Below article explains about the behaviour of parallel queries. Summary is that parallel queries directly read from disk instead of reading from the oracle buffer cache and in case you are using parallel inserts then the data is inserted after the high water mark of the table. The new oracle dba can find here in detail about the behaviour of oracle parallel queries.

Parallel Execution and Direct Reads [ID 237328.1]  


  Modified 24-APR-2004     Type BULLETIN     Status PUBLISHED  
I give a short overview about the use of direct reads
when we run a operation in parallel.
DBA's and support analysts
Direct read and Parallel Execution
We use Parallel Execution when we would like to read , change
or create larges tables or indexes. In this situation we do not
read the data from the buffer cache we read this directly
from the disk. You should see waits on 'direct path read' when
you query v$session_wait for this session or you use a
10046 level 8 event to trace the PX sessions. 

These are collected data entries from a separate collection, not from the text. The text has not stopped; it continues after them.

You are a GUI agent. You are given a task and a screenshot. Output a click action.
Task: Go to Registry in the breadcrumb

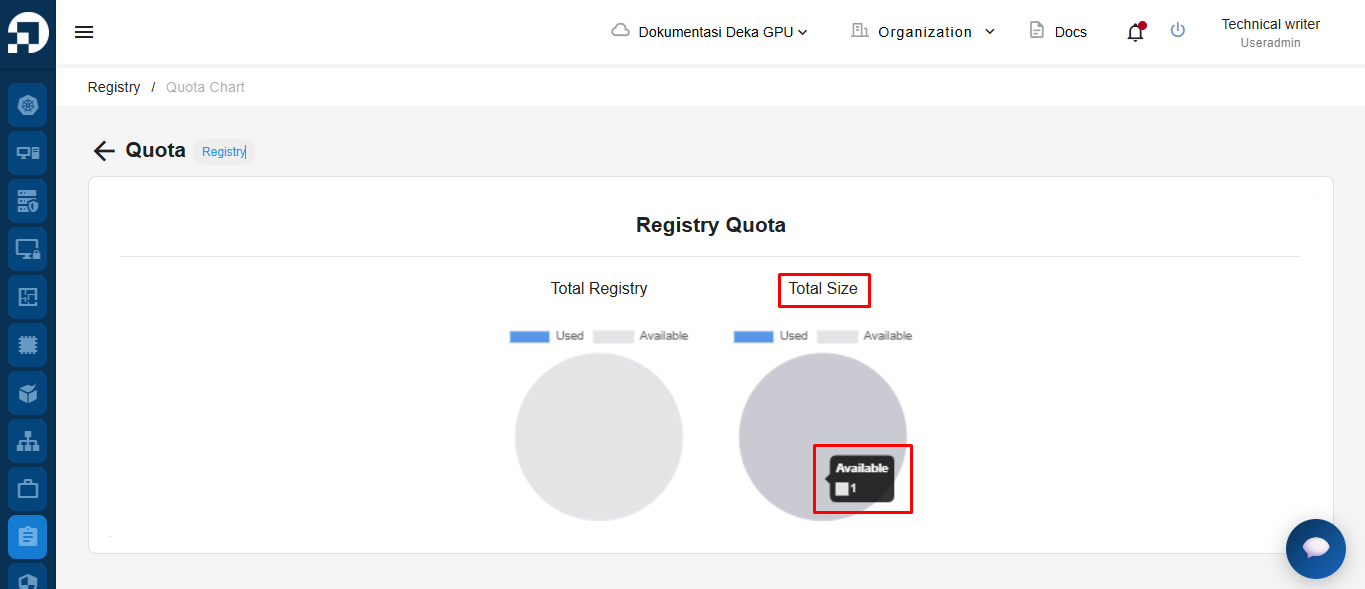click(x=114, y=87)
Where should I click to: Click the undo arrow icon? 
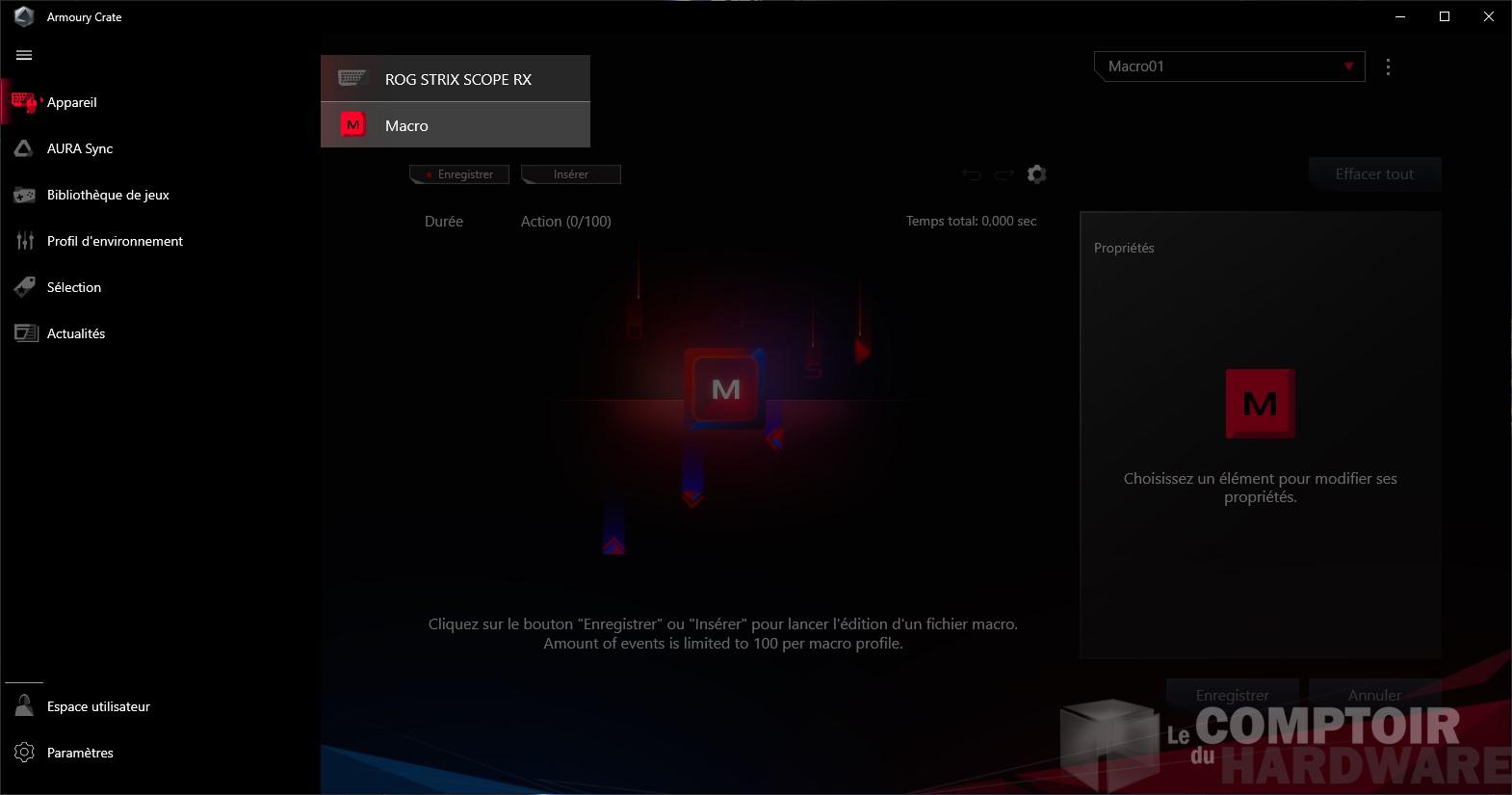coord(972,174)
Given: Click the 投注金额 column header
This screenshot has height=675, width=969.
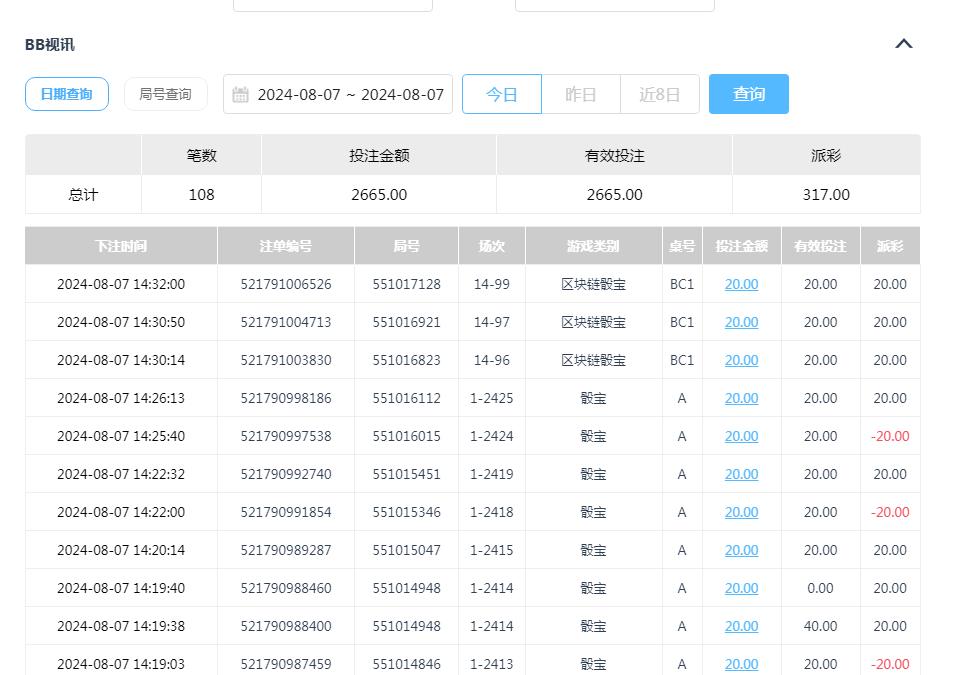Looking at the screenshot, I should pos(740,245).
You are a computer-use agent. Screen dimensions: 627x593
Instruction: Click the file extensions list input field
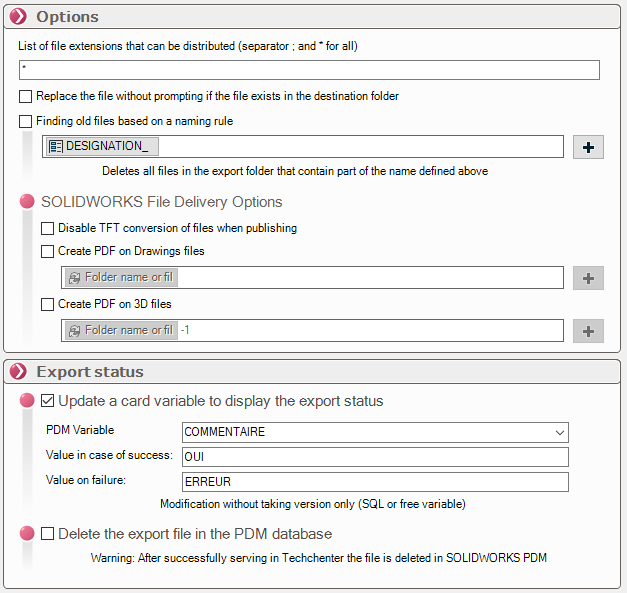(309, 70)
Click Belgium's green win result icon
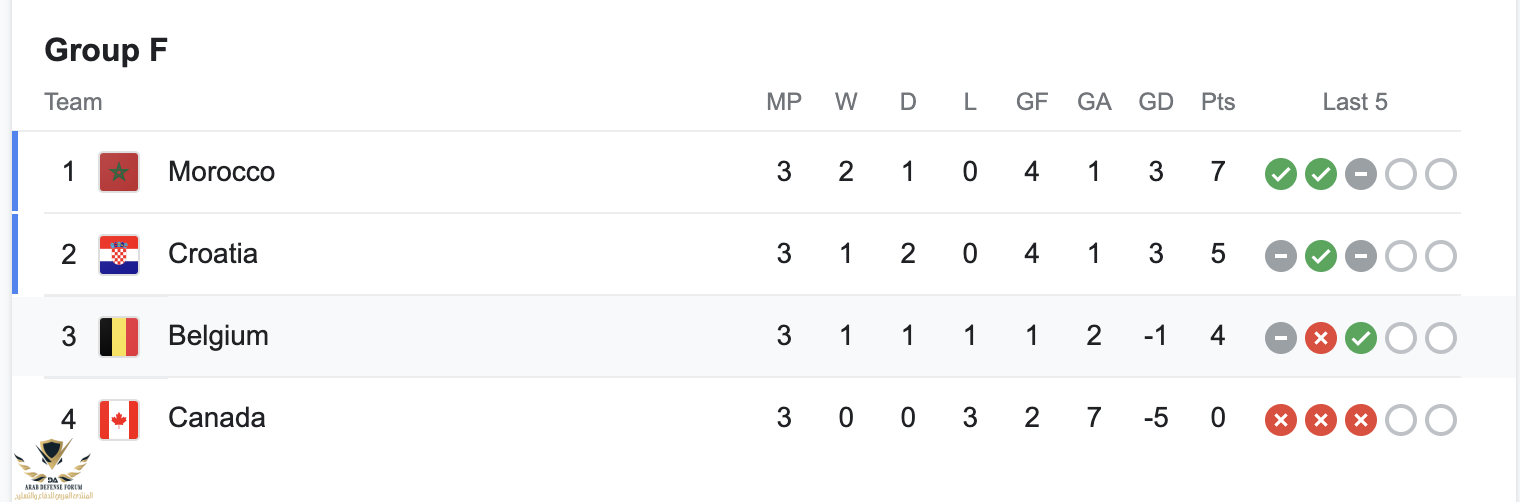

You can monitor the amount of direct reads with the command:
SELECT name, value
  FROM v$sysstat
  WHERE name like '%direct%'
on instance level.
Please have in mind that other operations like sorts can
also use direct reads.
For large tables the direct read method is faster than the read
from the buffer cache and it avoids contention on the latches
that protect the buffer cache.
We must force any buffers belonging to that object (table/index) to
disk since a buffer may exist in the buffer cache but not yet
written to disk. PX would try to read the non-existent block
and get an error. The force to disk is implemented as a 
checkpoint tablespace, where we checkpoint the tablespace in
which the block resides. In special cases for RAC, since we must
ask all instances to force out dirty buffers, it was quicker to
do a checkpoint database on all instances, but this is no longer
the case in 9.X.
For small table we can skip the direct read and read objects from
the  buffer cache.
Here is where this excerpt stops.